(Beginning of TEXT SEGMENT)
Smoothing and Filtering of Data
- class smoothing_and_filtering_functions.Remove_Outliers
This class is used to provide methods for removing outliers from a given dataset.
- removeOutlier(columnName, n)
RemoveOutlier - method based on mean and standard deviation. The function determines the mean and standard deviation of the value in a given column. Further, following the formula, it determines the boundary values and removes outliers. Remove outliers using a coefficient of standard deviation (n) in range from 1.0 to 3.0.
- Parameters
(pandas.core.frame.DataFrame) (df) – input dataframe
(str) (columnName) – a column of the input dataframe
(float) (n) – standard deviation coefficient
- Return pandas.core.frame.DataFrame
filtered dataframe
- removeOutlier_q(columnName, n1, n2)
removeOutlier_q - method based on the removal of data that lie below the lower quantile and above the upper quantile. Remove outliers using a quantile range from 0.0 to 1.0
- Parameters
(pandas.core.frame.DataFrame) (df) – input dataframe
(str) (columnName) – a column of the input dataframe
(float) (n2) – lower quantile
(float) – upper quantile
- Return pandas.core.frame.DataFrame
filtered dataframe
- removeOutlier_z(columnName, n)
removeOutlier_z - method based on Z-score. The z-score define the number of standard deviations above and below the mean.
- Parameters
(pandas.core.frame.DataFrame) (df) – input dataframe
(str) (columnName) – a column of the input dataframe
(float) (n) – standard deviation coefficient
- Return pandas.core.frame.DataFrame
filtered dataframe
- class smoothing_and_filtering_functions.Converter
Class checks columns of dataset for datetime data and then converts it to the datetime datatype
- dateTime_converter()
Timeseries converter
- Parameters
df (pandas.core.frame.DataFrame) – input dataframe
- Returns
converted dataframe
- Return type
pandas.core.frame.DataFrame
- class smoothing_and_filtering_functions.Smoothing
This class is used to provide methods for smoothing a given dataset.
- median_filter(columnName, filter_length)
(End of TEXT SEGMENT)
(Beginning of DATA PROVIDED)
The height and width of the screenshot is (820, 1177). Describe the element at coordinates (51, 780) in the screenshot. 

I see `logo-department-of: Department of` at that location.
(End of DATA PROVIDED)
ACTION ITEM A
Answer these from the smoothing and filtering documentation:
(i) What range of values does removeOutlier allow for the standard deviation coefficient n?
(ii) What does the Converter class convert datetime data to?
(iii) What does the z-score define, according to the removeOutlier_z entry?
ACTION ITEM B
List every method named in the smoothing and filtering documentation, with its parameters as shown in its heading.
ACTION ITEM C
Extend the smoothing and filtering documentation, picking up right after the median_filter(columnName, filter_length) heading.
None of the data is needed here.

RESPONSE A
(i) From 1.0 to 3.0.
(ii) The datetime datatype.
(iii) The number of standard deviations above and below the mean.

RESPONSE B
removeOutlier(columnName, n)
removeOutlier_q(columnName, n1, n2)
removeOutlier_z(columnName, n)
dateTime_converter()
median_filter(columnName, filter_length)

RESPONSE C
Data smoothing using median filter function
- Parameters
df (pandas.core.frame.DataFrame) – input dataframe
columnName (str) – a column of the input dataframe
filter_length (int) – filter length parameter
- Returns
smoothed dataframe (median filter)
- Return type
pandas.core.frame.DataFrame
- moving_average(columnName, filter_length)
Data smoothing using moving average function
- Parameters
df (pandas.core.frame.DataFrame) – input dataframe
columnName (str) – a column of the input dataframe
filter_length (int) – filter length parameter
- Returns
smoothed dataframe (moving average)
- Return type
pandas.core.frame.DataFrame
- savitzky_golay(columnName, filter_length, order)
Data smoothing using savitzky-golay function
- Parameters
df (pandas.core.frame.DataFrame) – input dataframe
columnName (str) – a column of the input dataframe
filter_length (int) – filter length parameter
order (int) – order of the polynomial to fit the function
- Returns
smoothed dataframe (savitzky-golay)
- Return type
pandas.core.frame.DataFrame
- class smoothing_and_filtering_functions.TimeSeriesOOP(current_df, column_of_interest, time_column, col_group)
This class is used to provide methods for interpolation of a given dataset with time-series. Interpolation is a method of finding new data points based on the range of a discrete set of known data points.
- int_df_bfill(column_of_interest, col_group)
Backward fill - Backward filling means fill missing values with next data point. backward-fill propagates the first observed non-null value backward until another non-null value is met.
- Parameters
column_of_interest (str) – column selected for processing
col_group (list) – list of columns for groupping
- Returns
processed dataframe
- Return type
pandas.core.frame.DataFrame
- int_df_ffill(column_of_interest, col_group)
Forward fill - It fills missing values with previous data. Forward-fill propagates the last observed non-null value forward until another non-null value is encountered.
- Parameters
column_of_interest (str) – column selected for processing
col_group (list) – list of columns for groupping
- Returns
processed dataframe
- Return type
pandas.core.frame.DataFrame
- make_interpolation_cubic(column_of_interest, col_group)
Cubic interpolation offers true continuity between the segments. As such it requires more than just the two endpoints of the segment but also the two points on either side of them.
- Parameters
column_of_interest (str) – column selected for processing
col_group (list) – list of columns for groupping
- Returns
processed dataframe
- Return type
pandas.core.frame.DataFrame
- make_interpolation_liner(column_of_interest, col_group)
Linear Interpolation - In this, the points are simply joined by straight line segments. Each segment (bounded by two data points) can be interpolated independently.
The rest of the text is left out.